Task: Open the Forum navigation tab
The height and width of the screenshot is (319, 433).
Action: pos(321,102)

━━━━━━━━━━━━━━━━━━━━

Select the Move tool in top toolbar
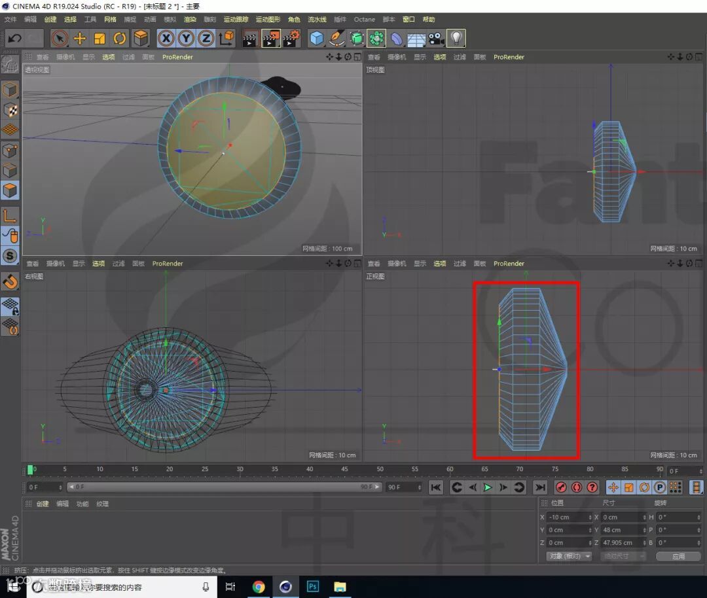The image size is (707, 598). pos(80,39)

━━━━━━━━━━━━━━━━━━━━

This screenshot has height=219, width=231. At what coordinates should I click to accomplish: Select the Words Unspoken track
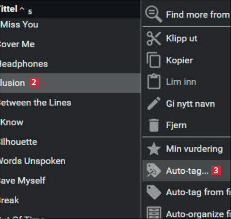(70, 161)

━━━━━━━━━━━━━━━━━━━━

SET PROBLEM:
Rewrite the lines running from the one that contains "Task: Open the Forum navigation tab" through the one that contains "Action: pos(321,102)", replacing "Forum" with "Community" and changing nothing else.

ANSWER:
Task: Open the Community navigation tab
The height and width of the screenshot is (319, 433).
Action: pos(321,102)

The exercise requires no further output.